» Stated task: Reproduce verbatim the part of the entries that opens with the line containing "Task: Click the left" and runs through the end of the entries, omitting the pictures.

» Entries:
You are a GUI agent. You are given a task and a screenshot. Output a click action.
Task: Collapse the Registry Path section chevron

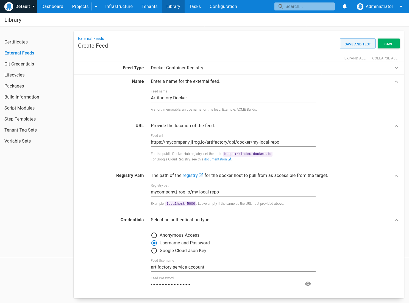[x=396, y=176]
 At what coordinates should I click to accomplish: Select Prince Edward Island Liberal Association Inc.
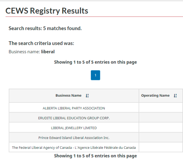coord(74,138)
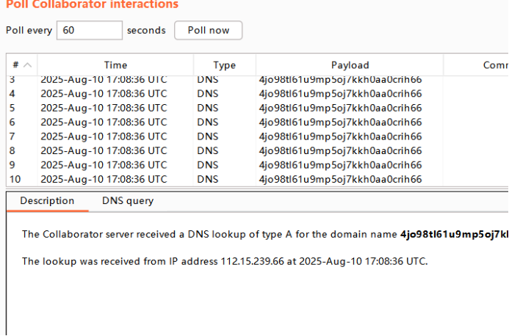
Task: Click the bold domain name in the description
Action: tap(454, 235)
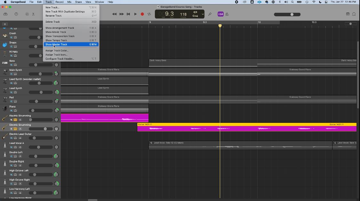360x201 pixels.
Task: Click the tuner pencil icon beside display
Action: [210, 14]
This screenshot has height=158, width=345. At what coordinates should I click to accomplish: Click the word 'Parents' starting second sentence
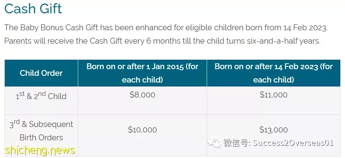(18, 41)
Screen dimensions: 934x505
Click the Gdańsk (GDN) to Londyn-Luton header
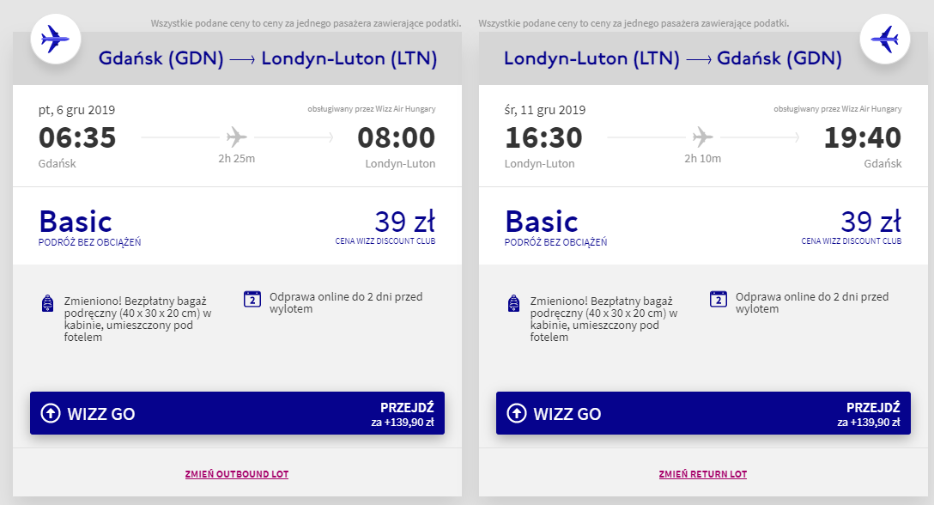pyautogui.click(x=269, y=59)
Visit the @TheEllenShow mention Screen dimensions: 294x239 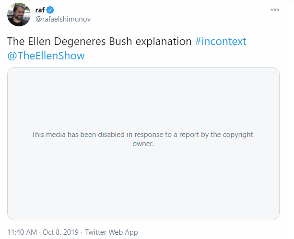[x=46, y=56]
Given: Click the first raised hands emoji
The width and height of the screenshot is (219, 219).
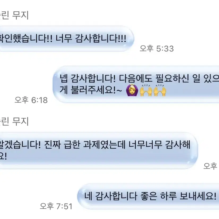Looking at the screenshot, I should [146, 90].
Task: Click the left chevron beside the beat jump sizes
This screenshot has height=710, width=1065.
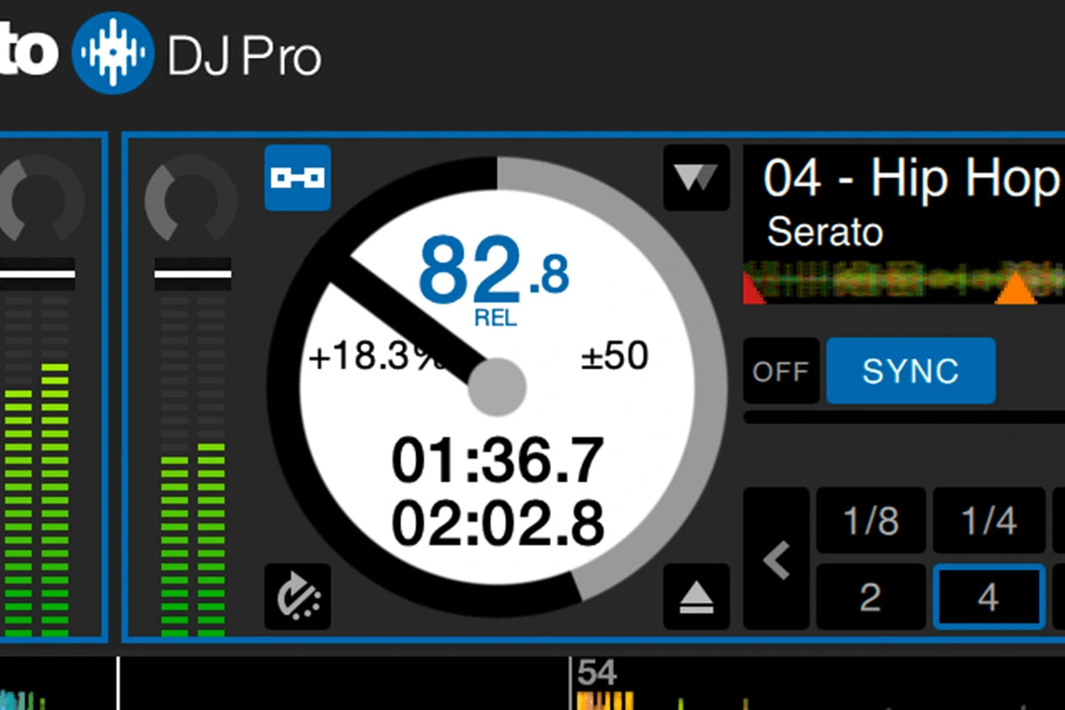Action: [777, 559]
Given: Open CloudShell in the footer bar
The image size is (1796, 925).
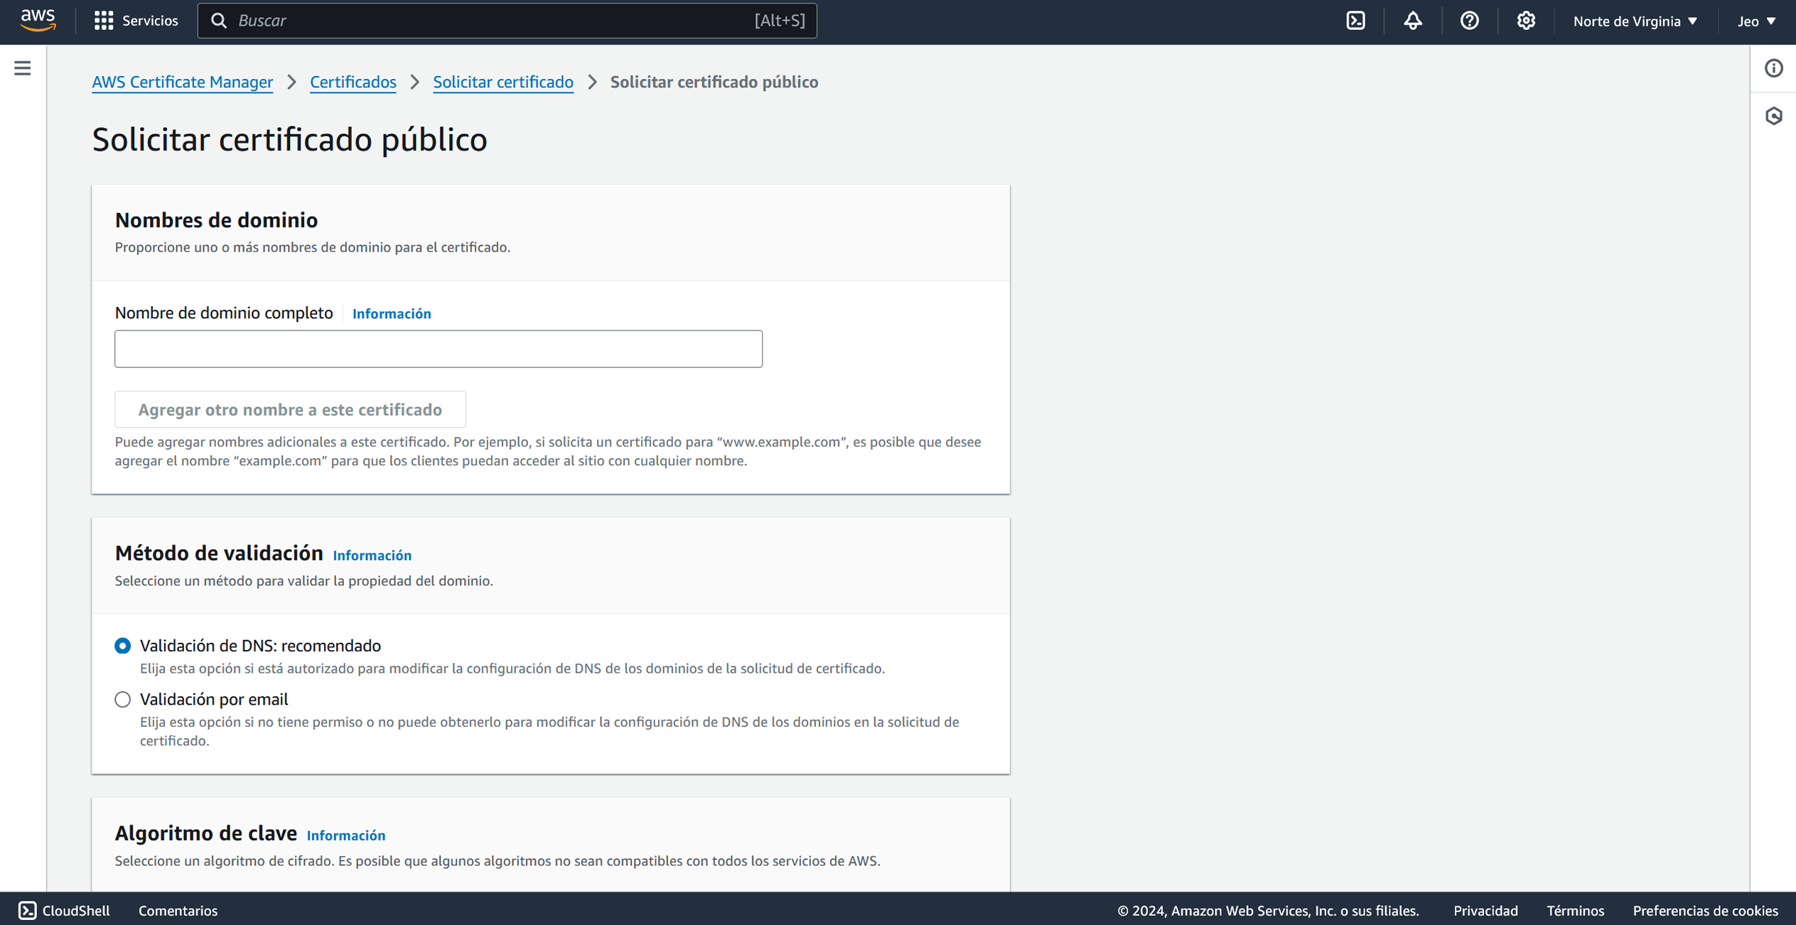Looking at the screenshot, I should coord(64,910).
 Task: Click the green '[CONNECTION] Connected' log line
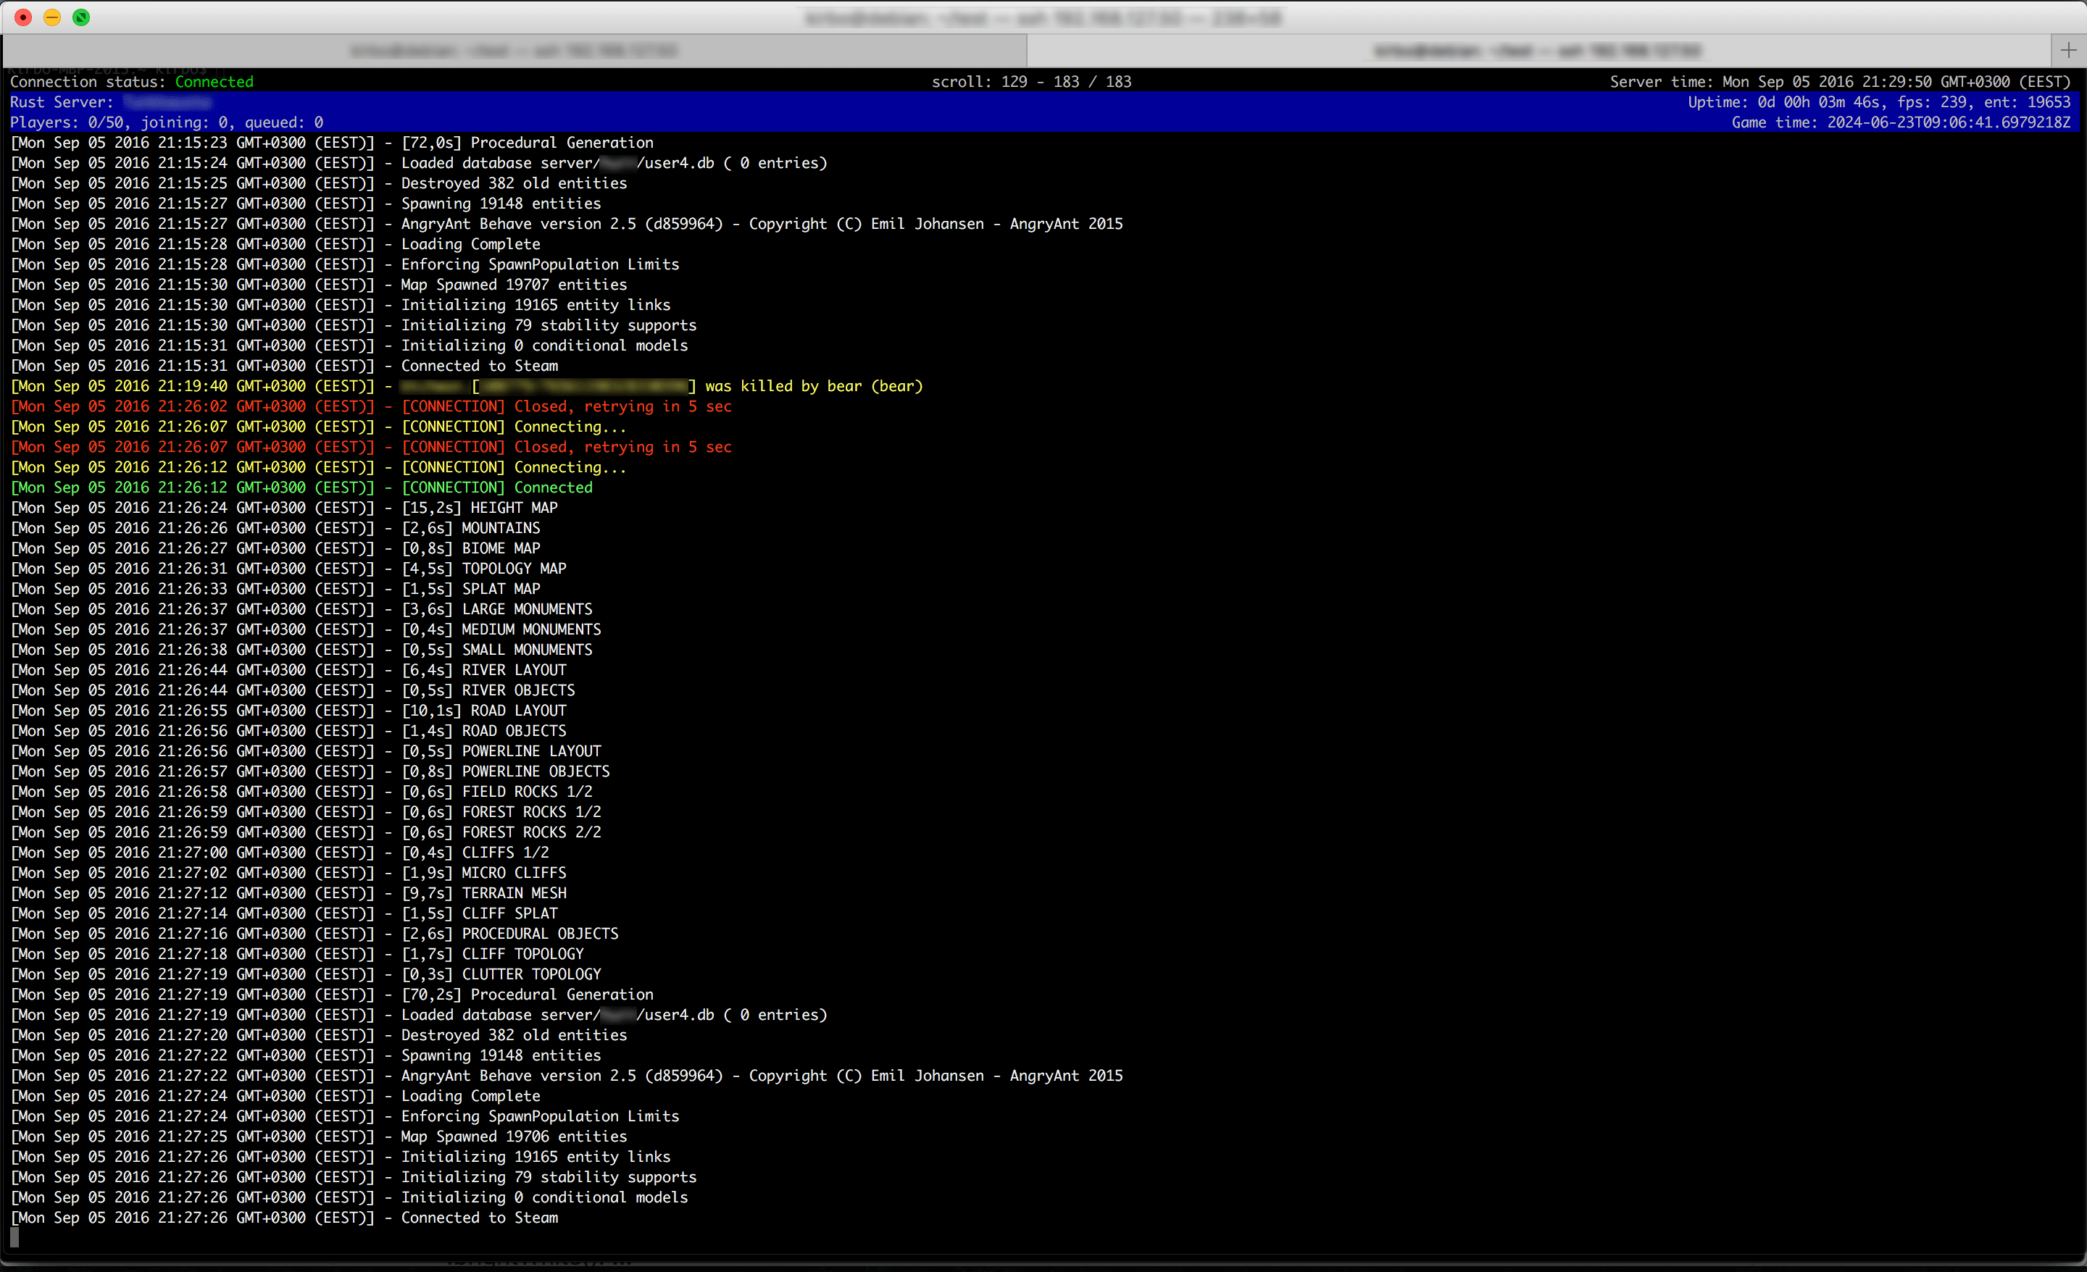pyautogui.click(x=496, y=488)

» Correct answer:
Task: Click the left chevron beside the beat jump sizes
This screenshot has height=710, width=1065.
Action: [777, 559]
Given: Open CloudShell in the footer bar
The image size is (1796, 925).
Looking at the screenshot, I should coord(64,910).
 Task: Click the green '[CONNECTION] Connected' log line
pyautogui.click(x=496, y=488)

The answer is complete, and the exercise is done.